- [TASK STATEMENT] Locate the string "Legend" in the records below. Copy every line where it occurs.

——————————

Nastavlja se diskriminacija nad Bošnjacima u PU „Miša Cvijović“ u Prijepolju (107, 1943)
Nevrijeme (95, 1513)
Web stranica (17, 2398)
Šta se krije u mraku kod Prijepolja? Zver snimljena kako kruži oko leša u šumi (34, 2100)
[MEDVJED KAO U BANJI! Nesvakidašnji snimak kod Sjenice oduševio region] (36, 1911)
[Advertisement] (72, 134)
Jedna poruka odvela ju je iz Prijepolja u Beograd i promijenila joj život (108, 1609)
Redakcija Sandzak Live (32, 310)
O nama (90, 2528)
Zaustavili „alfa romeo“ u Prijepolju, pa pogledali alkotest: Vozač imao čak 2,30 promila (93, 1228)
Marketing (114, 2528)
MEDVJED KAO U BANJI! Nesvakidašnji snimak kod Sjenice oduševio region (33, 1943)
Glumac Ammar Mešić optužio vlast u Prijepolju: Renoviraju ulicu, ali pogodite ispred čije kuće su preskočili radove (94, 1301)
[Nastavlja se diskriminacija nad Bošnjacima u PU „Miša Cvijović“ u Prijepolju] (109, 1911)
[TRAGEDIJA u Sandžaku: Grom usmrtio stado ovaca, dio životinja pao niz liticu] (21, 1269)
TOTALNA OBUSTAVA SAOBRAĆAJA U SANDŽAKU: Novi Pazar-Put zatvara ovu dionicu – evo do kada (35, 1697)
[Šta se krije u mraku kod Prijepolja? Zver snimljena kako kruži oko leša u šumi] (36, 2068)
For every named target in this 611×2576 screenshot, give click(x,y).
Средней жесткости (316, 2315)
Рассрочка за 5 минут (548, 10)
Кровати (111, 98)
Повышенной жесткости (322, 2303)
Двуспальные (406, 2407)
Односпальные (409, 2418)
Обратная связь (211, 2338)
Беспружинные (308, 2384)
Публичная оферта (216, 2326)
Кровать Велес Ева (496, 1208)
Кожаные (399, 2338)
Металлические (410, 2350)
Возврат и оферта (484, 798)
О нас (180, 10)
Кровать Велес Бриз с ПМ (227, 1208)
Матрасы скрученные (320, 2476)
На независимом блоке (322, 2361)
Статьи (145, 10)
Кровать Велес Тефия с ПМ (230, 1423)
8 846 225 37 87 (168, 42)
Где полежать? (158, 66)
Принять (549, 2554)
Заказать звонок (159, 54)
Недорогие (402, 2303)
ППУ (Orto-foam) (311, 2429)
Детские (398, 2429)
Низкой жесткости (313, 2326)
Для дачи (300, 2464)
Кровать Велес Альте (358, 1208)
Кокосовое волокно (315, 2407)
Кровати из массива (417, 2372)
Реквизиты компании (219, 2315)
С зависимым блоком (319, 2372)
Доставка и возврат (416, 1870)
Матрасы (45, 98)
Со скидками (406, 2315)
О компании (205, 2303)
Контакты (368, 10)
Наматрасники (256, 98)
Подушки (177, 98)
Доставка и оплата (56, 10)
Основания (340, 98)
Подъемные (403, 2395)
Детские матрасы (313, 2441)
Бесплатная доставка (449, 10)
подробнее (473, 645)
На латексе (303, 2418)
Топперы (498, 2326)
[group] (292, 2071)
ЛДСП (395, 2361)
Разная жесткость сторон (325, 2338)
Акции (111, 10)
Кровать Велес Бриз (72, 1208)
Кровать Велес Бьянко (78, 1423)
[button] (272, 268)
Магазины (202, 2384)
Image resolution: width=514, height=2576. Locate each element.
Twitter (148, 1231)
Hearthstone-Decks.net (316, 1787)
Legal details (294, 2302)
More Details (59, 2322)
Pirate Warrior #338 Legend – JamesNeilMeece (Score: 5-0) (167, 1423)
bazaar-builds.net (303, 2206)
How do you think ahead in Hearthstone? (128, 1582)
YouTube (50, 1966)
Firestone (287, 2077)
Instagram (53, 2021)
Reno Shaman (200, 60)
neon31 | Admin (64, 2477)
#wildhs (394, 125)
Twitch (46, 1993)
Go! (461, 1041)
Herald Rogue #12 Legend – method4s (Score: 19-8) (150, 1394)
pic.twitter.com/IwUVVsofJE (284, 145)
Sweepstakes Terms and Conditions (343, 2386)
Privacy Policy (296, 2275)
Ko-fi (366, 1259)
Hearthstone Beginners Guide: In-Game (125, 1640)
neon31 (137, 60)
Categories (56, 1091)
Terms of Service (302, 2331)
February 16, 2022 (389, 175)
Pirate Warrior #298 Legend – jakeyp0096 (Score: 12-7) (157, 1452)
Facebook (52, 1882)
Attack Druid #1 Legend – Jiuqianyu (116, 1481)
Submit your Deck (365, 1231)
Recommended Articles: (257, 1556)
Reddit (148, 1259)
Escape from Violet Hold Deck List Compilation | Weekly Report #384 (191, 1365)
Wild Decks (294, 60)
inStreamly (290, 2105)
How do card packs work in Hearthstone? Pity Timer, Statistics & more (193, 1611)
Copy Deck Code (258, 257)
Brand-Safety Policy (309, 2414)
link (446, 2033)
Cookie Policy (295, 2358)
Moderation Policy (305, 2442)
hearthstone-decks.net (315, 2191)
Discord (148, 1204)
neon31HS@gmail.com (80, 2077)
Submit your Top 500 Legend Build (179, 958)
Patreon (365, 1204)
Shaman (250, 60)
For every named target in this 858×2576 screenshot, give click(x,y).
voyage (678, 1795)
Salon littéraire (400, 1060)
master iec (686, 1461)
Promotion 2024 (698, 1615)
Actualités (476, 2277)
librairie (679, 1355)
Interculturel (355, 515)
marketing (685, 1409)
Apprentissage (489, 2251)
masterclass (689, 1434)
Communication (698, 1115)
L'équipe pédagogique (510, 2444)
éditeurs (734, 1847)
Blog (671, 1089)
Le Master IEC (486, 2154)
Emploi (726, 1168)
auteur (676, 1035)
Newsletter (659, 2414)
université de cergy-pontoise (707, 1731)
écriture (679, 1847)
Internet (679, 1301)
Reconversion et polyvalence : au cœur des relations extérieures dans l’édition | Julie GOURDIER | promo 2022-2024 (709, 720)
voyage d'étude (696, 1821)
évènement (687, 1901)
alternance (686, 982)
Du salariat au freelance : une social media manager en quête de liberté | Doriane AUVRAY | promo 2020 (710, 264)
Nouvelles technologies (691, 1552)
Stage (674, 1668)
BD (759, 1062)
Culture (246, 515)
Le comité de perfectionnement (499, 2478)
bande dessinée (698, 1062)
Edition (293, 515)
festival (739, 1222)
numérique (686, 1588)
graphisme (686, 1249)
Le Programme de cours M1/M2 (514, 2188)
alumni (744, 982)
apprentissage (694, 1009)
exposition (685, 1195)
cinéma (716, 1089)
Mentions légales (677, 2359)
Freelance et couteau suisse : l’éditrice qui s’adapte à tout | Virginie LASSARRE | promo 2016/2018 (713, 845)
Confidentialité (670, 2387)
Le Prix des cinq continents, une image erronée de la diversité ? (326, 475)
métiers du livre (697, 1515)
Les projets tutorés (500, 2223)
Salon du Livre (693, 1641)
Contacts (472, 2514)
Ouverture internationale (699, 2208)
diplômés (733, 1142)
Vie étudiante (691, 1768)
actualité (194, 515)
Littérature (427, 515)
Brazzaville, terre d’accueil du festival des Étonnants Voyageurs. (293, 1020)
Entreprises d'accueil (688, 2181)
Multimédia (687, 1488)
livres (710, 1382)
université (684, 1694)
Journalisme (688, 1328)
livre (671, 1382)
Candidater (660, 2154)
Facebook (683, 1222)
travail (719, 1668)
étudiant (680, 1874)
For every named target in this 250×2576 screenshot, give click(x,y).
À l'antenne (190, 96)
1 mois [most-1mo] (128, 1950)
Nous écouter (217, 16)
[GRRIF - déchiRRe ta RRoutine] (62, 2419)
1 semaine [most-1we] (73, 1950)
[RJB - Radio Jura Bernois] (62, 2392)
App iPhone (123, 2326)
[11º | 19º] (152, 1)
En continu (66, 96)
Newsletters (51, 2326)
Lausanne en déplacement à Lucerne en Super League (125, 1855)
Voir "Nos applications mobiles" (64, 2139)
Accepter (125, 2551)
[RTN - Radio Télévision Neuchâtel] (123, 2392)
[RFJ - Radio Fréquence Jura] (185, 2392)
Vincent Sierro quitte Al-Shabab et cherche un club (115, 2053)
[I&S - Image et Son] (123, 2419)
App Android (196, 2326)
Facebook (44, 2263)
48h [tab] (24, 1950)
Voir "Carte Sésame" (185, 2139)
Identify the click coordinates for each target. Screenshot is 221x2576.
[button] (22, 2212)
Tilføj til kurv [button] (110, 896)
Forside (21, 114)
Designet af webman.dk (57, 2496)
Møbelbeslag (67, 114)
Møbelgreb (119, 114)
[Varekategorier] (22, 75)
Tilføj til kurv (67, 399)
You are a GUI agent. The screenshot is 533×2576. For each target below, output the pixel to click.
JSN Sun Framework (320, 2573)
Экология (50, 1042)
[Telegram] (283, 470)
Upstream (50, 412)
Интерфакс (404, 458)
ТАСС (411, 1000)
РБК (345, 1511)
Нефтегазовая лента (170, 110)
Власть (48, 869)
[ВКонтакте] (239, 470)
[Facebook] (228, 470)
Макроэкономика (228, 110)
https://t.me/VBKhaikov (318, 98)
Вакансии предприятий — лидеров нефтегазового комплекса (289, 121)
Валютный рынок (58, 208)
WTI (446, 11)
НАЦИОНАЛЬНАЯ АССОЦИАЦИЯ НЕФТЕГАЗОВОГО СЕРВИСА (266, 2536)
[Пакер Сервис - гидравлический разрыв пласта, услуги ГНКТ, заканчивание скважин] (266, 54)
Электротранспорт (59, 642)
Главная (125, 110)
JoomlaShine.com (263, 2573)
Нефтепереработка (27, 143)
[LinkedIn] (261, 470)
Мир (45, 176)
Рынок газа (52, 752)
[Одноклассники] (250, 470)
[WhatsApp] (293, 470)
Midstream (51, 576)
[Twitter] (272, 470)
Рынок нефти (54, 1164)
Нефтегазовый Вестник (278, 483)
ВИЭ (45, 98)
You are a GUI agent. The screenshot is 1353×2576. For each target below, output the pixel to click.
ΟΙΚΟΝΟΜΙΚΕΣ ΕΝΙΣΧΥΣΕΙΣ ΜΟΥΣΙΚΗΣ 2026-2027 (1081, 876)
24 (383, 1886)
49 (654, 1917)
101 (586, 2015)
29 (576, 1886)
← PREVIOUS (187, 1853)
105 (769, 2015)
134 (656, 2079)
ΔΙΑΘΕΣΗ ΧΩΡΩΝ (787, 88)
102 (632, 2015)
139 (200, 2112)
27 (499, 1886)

——————————

- [EXERCISE RESULT]
Pirate Warrior #338 Legend – JamesNeilMeece (Score: 5-0) (167, 1423)
Herald Rogue #12 Legend – method4s (Score: 19-8) (150, 1394)
Pirate Warrior #298 Legend – jakeyp0096 (Score: 12-7) (157, 1452)
Attack Druid #1 Legend – Jiuqianyu (116, 1481)
Submit your Top 500 Legend Build (179, 958)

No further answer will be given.